Given problem → Write out all the lines below as a numbered list, omitting any blank lines and leaving out the pictures.

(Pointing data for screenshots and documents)
-- begin --

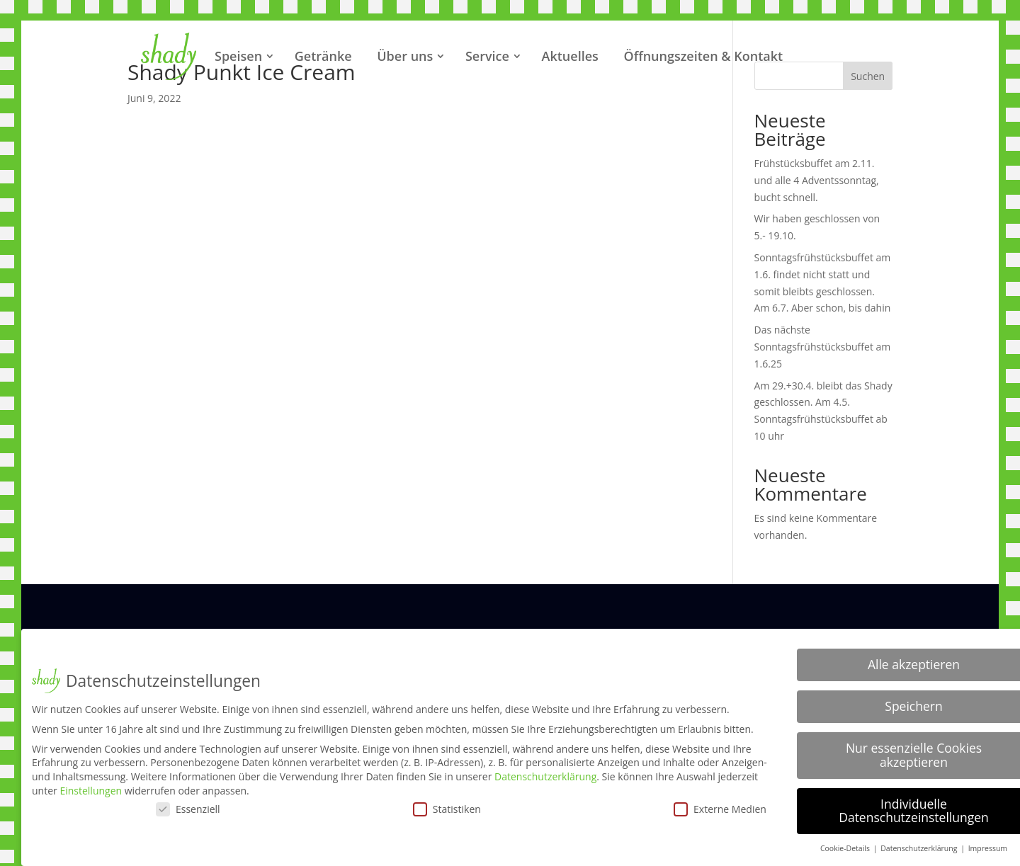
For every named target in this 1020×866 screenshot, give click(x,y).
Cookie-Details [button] (846, 848)
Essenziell (188, 809)
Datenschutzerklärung (545, 776)
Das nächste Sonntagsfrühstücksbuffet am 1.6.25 (822, 346)
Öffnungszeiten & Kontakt (703, 55)
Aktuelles (570, 55)
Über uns (405, 55)
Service (487, 55)
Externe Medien (720, 809)
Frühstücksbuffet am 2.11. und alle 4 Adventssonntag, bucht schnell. (816, 180)
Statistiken (447, 809)
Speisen (238, 55)
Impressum (987, 848)
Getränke (323, 55)
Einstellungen (91, 790)
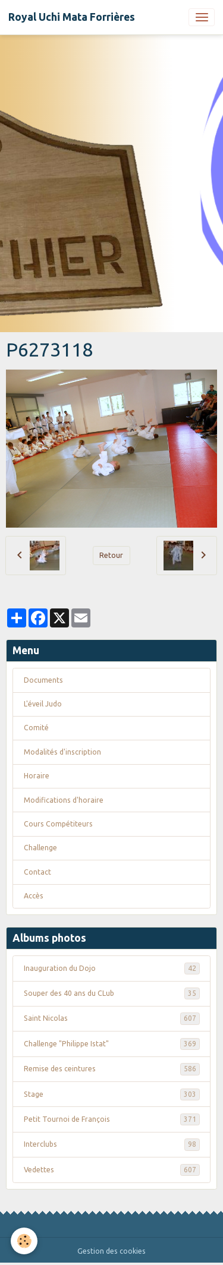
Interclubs (112, 1144)
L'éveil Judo (43, 704)
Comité (36, 727)
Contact (37, 872)
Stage (112, 1094)
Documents (43, 680)
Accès (33, 896)
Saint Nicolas (112, 1018)
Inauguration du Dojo (112, 968)
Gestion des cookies (111, 1251)
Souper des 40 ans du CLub (112, 993)
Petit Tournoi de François (112, 1119)
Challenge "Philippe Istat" (112, 1044)
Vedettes (112, 1170)
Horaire (36, 776)
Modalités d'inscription (62, 752)
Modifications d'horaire (63, 800)
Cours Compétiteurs (58, 824)
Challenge (40, 847)
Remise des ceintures (112, 1069)
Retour (111, 555)
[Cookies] (24, 1241)
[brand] (71, 17)
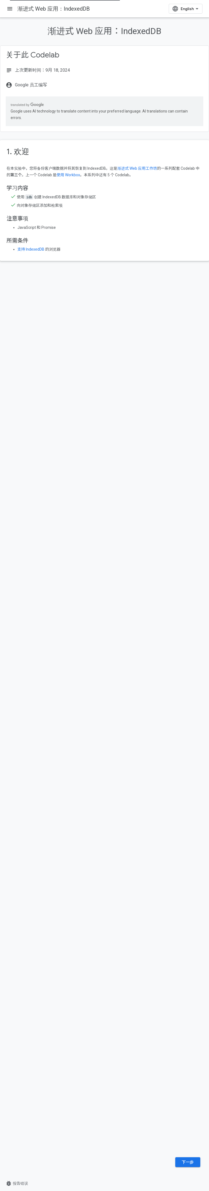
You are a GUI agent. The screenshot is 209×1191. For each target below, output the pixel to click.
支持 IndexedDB (30, 249)
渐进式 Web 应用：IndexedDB (53, 8)
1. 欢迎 (18, 151)
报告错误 (16, 1183)
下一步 (188, 1162)
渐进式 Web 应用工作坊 (137, 168)
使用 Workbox (68, 175)
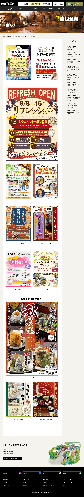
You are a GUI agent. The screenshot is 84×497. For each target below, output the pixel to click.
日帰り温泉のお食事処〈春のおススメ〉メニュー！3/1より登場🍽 (74, 77)
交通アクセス (26, 482)
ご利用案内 (35, 8)
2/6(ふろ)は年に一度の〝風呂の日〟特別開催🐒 (74, 105)
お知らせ (9, 36)
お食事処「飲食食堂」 (48, 8)
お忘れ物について (67, 482)
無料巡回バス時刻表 (48, 486)
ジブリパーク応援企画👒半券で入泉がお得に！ (73, 91)
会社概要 (45, 482)
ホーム (4, 36)
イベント (75, 8)
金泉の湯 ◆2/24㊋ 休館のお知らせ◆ (73, 48)
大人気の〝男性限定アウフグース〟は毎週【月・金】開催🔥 (74, 68)
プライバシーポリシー (68, 479)
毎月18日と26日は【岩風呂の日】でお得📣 (73, 61)
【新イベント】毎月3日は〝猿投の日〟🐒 (73, 84)
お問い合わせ (46, 479)
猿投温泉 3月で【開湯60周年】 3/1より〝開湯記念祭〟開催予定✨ (73, 98)
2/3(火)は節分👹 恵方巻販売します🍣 (73, 112)
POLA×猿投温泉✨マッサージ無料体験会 (73, 54)
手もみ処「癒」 (61, 8)
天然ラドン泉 (22, 8)
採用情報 (65, 486)
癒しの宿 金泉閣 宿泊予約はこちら (12, 458)
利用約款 (25, 486)
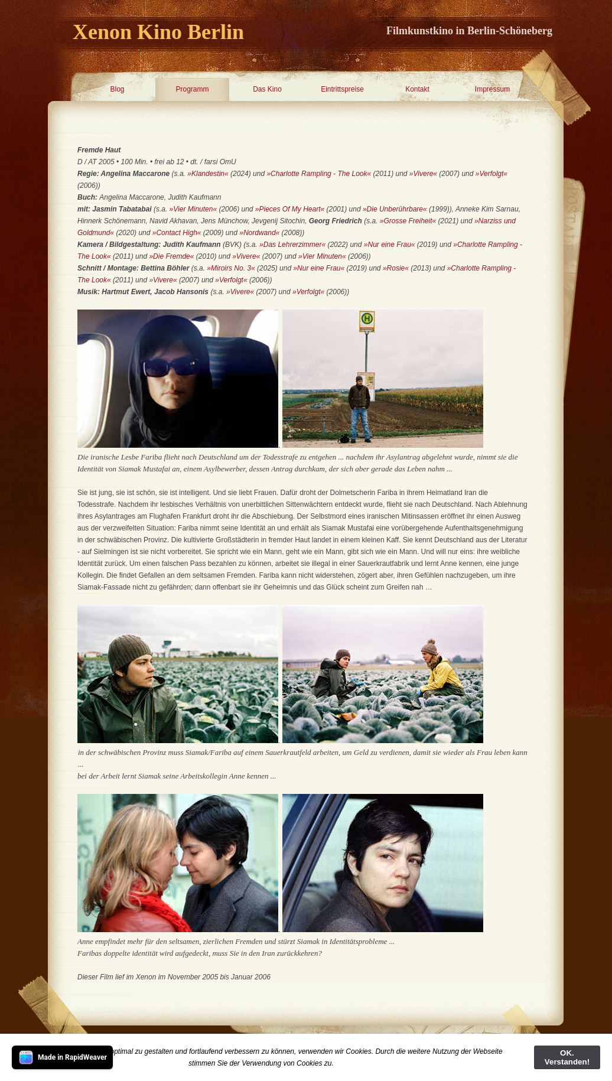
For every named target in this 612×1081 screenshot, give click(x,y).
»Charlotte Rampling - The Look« (318, 174)
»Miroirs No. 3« (230, 268)
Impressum (492, 89)
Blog (117, 89)
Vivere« (425, 174)
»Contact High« (176, 233)
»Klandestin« (207, 174)
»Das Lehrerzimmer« (292, 244)
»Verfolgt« (491, 174)
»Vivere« (246, 256)
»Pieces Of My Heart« (289, 209)
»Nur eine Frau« (389, 244)
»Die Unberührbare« (395, 209)
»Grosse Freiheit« (408, 221)
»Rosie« (397, 268)
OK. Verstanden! (567, 1057)
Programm (192, 89)
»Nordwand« (259, 233)
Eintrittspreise (342, 89)
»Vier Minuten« (193, 209)
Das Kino (267, 89)
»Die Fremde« (171, 256)
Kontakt (417, 89)
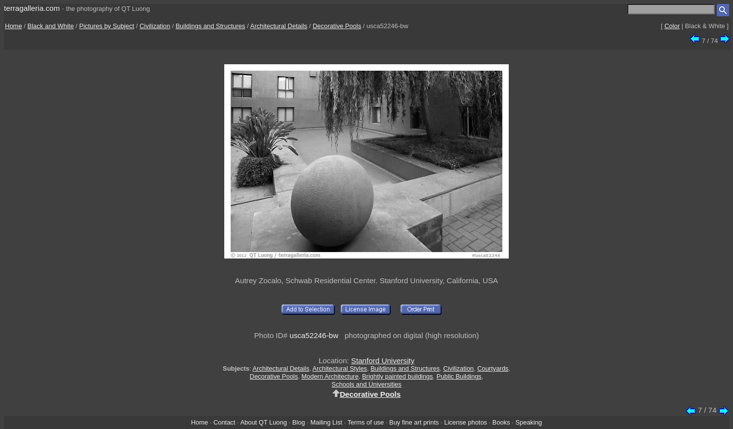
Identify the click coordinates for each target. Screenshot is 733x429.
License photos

-- end --

The answer →
1. For every named target in this 1020×866 screenshot, give click(x,y).
2. Cookie-Details [button] (846, 848)
3. Essenziell (188, 809)
4. Datenschutzerklärung (545, 776)
5. Das nächste Sonntagsfrühstücksbuffet am 1.6.25 (822, 346)
6. Öffnungszeiten & Kontakt (703, 55)
7. Aktuelles (570, 55)
8. Über uns (405, 55)
9. Service (487, 55)
10. Externe Medien (720, 809)
11. Frühstücksbuffet am 2.11. und alle 4 Adventssonntag, bucht schnell. (816, 180)
12. Statistiken (447, 809)
13. Speisen (238, 55)
14. Impressum (987, 848)
15. Getränke (323, 55)
16. Einstellungen (91, 790)
17. Interclubs (112, 1144)
18. L'éveil Judo (43, 704)
19. Comité (36, 727)
20. Contact (37, 872)
21. Stage (112, 1094)
22. Documents (43, 680)
23. Accès (33, 896)
24. Saint Nicolas (112, 1018)
25. Inauguration du Dojo (112, 968)
26. Gestion des cookies (111, 1251)
27. Souper des 40 ans du CLub (112, 993)
28. Petit Tournoi de François (112, 1119)
29. Challenge "Philippe Istat" (112, 1044)
30. Vedettes (112, 1170)
31. Horaire (36, 776)
32. Modalités d'inscription (62, 752)
33. Modifications d'horaire (63, 800)
34. Cours Compétiteurs (58, 824)
35. Challenge (40, 847)
36. Remise des ceintures (112, 1069)
37. Retour (111, 555)
38. [Cookies] (24, 1241)
39. [brand] (71, 17)
40. You are a GUI agent. The screenshot is 209×1191. For each target below, output the pixel to click.
41. 支持 IndexedDB (30, 249)
42. 渐进式 Web 应用：IndexedDB (53, 8)
43. 1. 欢迎 (18, 151)
44. 报告错误 (16, 1183)
45. 下一步 (188, 1162)
46. 渐进式 Web 应用工作坊 (137, 168)
47. 使用 Workbox (68, 175)
48. You are a GUI agent. The screenshot is 84×497. For each target below, output the pixel to click.
49. 日帰り温泉のお食事処〈春のおススメ〉メニュー！3/1より登場🍽 (74, 77)
50. 交通アクセス (26, 482)
51. ご利用案内 (35, 8)
52. 2/6(ふろ)は年に一度の〝風呂の日〟特別開催🐒 (74, 105)
53. お知らせ (9, 36)
54. お食事処「飲食食堂」 (48, 8)
55. お忘れ物について (67, 482)
56. 無料巡回バス時刻表 (48, 486)
57. ジブリパーク応援企画👒半券で入泉がお得に！ (73, 91)
58. 会社概要 (45, 482)
59. ホーム (4, 36)
60. イベント (75, 8)
61. 金泉の湯 ◆2/24㊋ 休館のお知らせ◆ (73, 48)
62. 大人気の〝男性限定アウフグース〟は毎週【月・金】開催🔥 (74, 68)
63. プライバシーポリシー (68, 479)
64. 毎月18日と26日は【岩風呂の日】でお得📣 (73, 61)
65. 【新イベント】毎月3日は〝猿投の日〟🐒 (73, 84)
66. お問い合わせ (46, 479)
67. 猿投温泉 3月で【開湯60周年】 3/1より〝開湯記念祭〟開催予定✨ (73, 98)
68. 2/3(火)は節分👹 恵方巻販売します🍣 (73, 112)
69. POLA×猿投温泉✨マッサージ無料体験会 (73, 54)
70. 手もみ処「癒」 (61, 8)
71. 天然ラドン泉 (22, 8)
72. 採用情報 (65, 486)
73. 癒しの宿 金泉閣 宿泊予約はこちら (12, 458)
74. 利用約款 (25, 486)
75. For every named target in this 612×1081 screenshot, give click(x,y).
76. »Charlotte Rampling - The Look« (318, 174)
77. »Miroirs No. 3« (230, 268)
78. Impressum (492, 89)
79. Blog (117, 89)
80. Vivere« (425, 174)
81. »Contact High« (176, 233)
82. »Klandestin« (207, 174)
83. »Das Lehrerzimmer« (292, 244)
84. »Verfolgt« (491, 174)
85. »Vivere« (246, 256)
86. »Pieces Of My Heart« (289, 209)
87. »Nur eine Frau« (389, 244)
88. »Die Unberührbare« (395, 209)
89. »Grosse Freiheit« (408, 221)
90. »Rosie« (397, 268)
91. OK. Verstanden! (567, 1057)
92. Programm (192, 89)
93. »Nordwand« (259, 233)
94. Eintrittspreise (342, 89)
95. »Vier Minuten« (193, 209)
96. Das Kino (267, 89)
97. »Die Fremde« (171, 256)
98. Kontakt (417, 89)
99. Identify the click coordinates for each target. Screenshot is 733x429.
100. License photos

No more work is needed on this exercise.